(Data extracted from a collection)

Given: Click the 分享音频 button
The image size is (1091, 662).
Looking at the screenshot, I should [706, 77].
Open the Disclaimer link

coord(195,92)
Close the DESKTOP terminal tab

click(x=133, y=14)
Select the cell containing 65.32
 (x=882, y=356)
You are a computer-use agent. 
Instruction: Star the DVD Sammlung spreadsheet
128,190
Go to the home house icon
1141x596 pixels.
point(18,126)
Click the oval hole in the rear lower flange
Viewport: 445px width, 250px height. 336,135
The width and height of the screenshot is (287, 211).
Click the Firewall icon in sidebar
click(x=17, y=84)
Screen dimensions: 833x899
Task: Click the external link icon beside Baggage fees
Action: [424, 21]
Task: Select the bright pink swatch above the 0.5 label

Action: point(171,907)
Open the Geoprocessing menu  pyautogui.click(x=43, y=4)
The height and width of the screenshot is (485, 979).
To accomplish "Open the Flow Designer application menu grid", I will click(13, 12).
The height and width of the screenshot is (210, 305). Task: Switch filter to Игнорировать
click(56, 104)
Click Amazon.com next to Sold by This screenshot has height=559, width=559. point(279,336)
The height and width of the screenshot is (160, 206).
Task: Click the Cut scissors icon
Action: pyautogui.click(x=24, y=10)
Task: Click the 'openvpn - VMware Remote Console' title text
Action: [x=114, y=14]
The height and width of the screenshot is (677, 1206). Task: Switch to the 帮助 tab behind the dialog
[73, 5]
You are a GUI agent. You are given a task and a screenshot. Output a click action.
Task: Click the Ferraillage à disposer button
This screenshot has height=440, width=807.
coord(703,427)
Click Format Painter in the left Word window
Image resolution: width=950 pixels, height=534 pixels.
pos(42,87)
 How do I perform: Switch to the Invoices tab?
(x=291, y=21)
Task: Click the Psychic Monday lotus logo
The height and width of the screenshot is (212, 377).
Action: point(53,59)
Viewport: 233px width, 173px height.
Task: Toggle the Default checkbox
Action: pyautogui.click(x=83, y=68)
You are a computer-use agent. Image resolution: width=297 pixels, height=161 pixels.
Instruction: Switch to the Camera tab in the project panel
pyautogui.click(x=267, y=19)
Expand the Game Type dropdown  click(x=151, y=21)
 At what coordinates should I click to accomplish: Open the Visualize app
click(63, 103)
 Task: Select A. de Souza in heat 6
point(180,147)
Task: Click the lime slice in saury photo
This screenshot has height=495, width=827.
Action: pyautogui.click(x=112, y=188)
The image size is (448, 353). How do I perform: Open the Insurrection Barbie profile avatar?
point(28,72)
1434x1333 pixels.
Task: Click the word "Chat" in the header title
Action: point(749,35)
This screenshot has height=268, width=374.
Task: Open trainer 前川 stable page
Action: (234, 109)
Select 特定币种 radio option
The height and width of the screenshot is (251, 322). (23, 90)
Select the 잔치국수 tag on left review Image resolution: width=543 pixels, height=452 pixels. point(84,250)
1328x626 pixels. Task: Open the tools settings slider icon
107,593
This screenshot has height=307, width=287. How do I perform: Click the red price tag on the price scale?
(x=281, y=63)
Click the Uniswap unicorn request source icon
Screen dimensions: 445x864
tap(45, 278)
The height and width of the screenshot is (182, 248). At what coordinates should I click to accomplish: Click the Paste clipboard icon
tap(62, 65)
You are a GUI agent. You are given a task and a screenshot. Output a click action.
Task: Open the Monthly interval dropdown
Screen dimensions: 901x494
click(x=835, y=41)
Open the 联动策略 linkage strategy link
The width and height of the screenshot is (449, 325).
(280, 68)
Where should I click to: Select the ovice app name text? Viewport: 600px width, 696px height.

▶ [Exercise instructions]:
All lines from the line containing "The width and height of the screenshot is (449, 325)." through the last line of the data are to be repeated exactly; no other line belongs in the answer.

▶ [Answer to this problem]:
The width and height of the screenshot is (449, 325).
(280, 68)
Where should I click to: Select the ovice app name text? Viewport: 600px width, 696px height.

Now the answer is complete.